→ **Document excerpt**:
The metadata strings 'author', 'keywords', 'subject', 'title' are set to empty.
The paper size is set to 'empty', so pages will be exactly the size of the graphics added to the PDFAWriter
The override resolutions are set to zero, so all graphic files are expected to contain correct information about their resolutions.
autoOCR is set to 'false', so no OCR engine will be run automatically.

Parameters

bestCompression If true, then use the slow, but very effective zopfli compression algorithm for the lossless compression of bitmap graphics. Once the PDFAWriter is constructed, this property cannot be changed anymore.

Member Function Documentation

◆ addPages() [1/3]

QString PDFAWriter::addPages	(	const JBIG2Document &	jbig2doc,
		QStringList *	warnings = `0`
	)

Add JBIG2 images to the PDF document.

This method differs from the generic method addPages() only in the arguments: it expects a JBIG2Document instead of a filename.

The images contained in jbig2doc will be embedded in the PDF without re-encoding. The method does not check in detail if the file complies with the JBIG2 standard. If invalid input data is fed into this method, then the resulting PDF file might possibly not comply to the PDF/A standard.

Parameters

jbig2doc	Reference to a document whose images will be added to the PDF file
warnings	If non-zero, pointer to a QStringList where warnings will be stored

Returns: Error message, or empty string on success.

◆ addPages() [2/3]

QString PDFAWriter::addPages	(	const QImage &	image,
		QStringList *	warnings = `0`
	)

Add an image to the PDF document.

This method differs from the generic method addPages() only in the arguments: it expects a QImage instead of a filename. The input image must not be empty. The format of the PDF/A data stream will be chosen according to the image content.

Black and white images are written into the PDF/A as images with depth one.
Bitonal images are written into the PDF/A as images with depth 1 and a color table of length two.
Grayscale images are written into the PDF/A as images with depth 8.
Images with an indexed color palette are written into the PDF/A without change.
All other images are written into the PDF/A as 24-bit RGB.

Alpha-channels will be deleted. The images will be compressed using a lossless compressor. The method is therefore slow. Currently, Black and white and bitonal images are compressed using FAX G4 compression, all other images are compressed using state-of-the-art zlib or zopfli compression with heurestic prediction.

Parameters

image	Image that is added to the document
warnings	If non-zero, pointer to a QStringList where warnings will be stored

Returns: Error message, or empty string on success.

◆ addPages() [3/3]

QString PDFAWriter::addPages	(	const QString &	imageFileName,
		QStringList *	warnings = `0`
	)

Add images to the PDF document.

Adds all images contained in 'imageFileName' as individual pages to the PDF document. The method accepts file in JBIG2, JPEG and JPX format, and any other format that Qt can read. The way that the image is encoded in the PDF file depends on the file type.

JBIG2 files will be added without re-encoding
JPEG files will be added without re-encoding
JPEG2000 files in JPX format will be added without re-encoding.
JPEG2000 files in JP2 format will be converted to RGB, and encoded losslessly.

→ **Provided information**:
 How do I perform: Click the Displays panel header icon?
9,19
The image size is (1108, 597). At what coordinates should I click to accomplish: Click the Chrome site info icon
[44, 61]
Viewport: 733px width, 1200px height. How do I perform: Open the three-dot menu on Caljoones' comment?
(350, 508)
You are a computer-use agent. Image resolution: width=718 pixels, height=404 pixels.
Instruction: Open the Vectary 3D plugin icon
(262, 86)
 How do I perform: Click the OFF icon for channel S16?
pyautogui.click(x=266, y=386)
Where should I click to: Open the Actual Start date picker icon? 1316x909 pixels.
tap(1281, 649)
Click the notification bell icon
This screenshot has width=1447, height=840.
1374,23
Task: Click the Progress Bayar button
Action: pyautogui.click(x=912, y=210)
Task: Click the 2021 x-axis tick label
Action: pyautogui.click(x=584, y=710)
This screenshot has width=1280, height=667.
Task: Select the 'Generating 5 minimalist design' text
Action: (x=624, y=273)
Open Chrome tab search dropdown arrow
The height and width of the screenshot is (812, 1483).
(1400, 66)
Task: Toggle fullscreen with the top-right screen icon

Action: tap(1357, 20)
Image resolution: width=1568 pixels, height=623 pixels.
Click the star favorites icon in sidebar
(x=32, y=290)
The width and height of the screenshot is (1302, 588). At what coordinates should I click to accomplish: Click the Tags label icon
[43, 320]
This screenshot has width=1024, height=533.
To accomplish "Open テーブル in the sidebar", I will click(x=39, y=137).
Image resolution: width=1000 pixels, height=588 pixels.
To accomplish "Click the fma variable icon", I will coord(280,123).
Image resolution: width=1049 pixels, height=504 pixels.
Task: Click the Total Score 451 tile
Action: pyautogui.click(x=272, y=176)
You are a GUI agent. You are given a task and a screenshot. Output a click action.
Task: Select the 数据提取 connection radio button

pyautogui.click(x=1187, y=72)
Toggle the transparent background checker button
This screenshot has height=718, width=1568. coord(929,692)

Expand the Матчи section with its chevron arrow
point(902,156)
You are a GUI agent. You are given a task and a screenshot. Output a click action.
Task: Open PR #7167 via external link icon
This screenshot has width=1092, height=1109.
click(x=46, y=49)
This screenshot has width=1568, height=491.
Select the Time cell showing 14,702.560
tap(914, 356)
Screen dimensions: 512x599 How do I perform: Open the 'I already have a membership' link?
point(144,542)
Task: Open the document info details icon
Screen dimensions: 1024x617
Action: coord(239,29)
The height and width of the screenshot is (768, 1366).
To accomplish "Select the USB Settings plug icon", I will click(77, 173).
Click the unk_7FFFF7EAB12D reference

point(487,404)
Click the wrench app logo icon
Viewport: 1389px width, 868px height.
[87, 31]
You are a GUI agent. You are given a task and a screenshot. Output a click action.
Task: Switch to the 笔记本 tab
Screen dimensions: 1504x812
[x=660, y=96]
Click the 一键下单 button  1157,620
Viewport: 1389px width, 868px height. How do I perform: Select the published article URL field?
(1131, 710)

→ **Task objective**: Extend the PDFAWriter documentation above, starting right after its last line.

→ **Exercise output**:
All all other file types will be converted to RGB, and encoded losslessly in a way that depends on the image characteristics. The documentation of the method addImage() explains this in detail.

Warning: There are two image formats associated with JPEG2000, JP2 (file ending = jp2) and JPX (file ending = jpf or jpx). The PDF standard allows to include JPX files directly into a PDF file, while JP2 files cannot be included.

If a non-empty page size has been set using the method setPageSize(), then the page will be of that size, and the graphics will be centered on their pages. Otherwise, the page size will be chosen to fit the graphic size exactly.

If preprocessed OCR data has been added to the internal HOCRDocument through then method appendToOCRData(), then a text overlay is generated from the first page of the internal HOCRDocument, and the first page is then deleted. If the interal HOCRDocument is empty and the property autoOCR is true, then the tesseract OCR engine is run to create the data needed to generate a text overlay. If autoOCR is false, no text overlay is generated.

This method will never leave the PDFAWriter in any invalid state. It will add as many pages to the document as can be read from the file without errors.

At present, the PDF text overlay created by this method can only handle latin characters, or more precisely, the character set supported by the Windows-1252 encoding. If '*hocrdoc' contains text with characters that cannot be encoded by Windows-1252, then these characters are silently deleted.
This method expects that the images retrieved vom 'imageFileName' and the pages from the internal HOCRDocument share the same coordinate system. In particular, both documents must use the same resolution. Information about page size and resolution are taken from 'imageFileName' or from the properties resolutionOverrideHorizontal and resolutionOverrideVertical.

The method might or might not return immediately, as most of the computationally intense jobs (image conversion, optical character recognition, compression) are run concurrently in separate worker threads.

Parameters

imageFileName	Name of a graphics file whose images are added one-by-one as pages to the PDF/A document.
warnings	If non-zero, warnings that come up while reading the graphics files are added to this list.

Returns: QString::null on success, or an english, human-readble error message otherwise.

◆ appendToOCRData()

void PDFAWriter::appendToOCRData ( const HOCRDocument & doc )

Specify pre-processed OCR data.

This method can be used to specify pre-processed OCR data that will be used to generate a text layer whenever pages are added to the document.

To be more precisely: every PDFAWriter keeps an internal HOCRDocument, and this methods appends the given HOCRDocument to the internal one. Whenever pages are added to the document, the first page of the internal document is used to generate a text layer and is then removed from the internal document. If the internal document is empty, then either the tesseract OCR engine is run (if setAutoOCR() has been set to true) or no text layer is generated at all.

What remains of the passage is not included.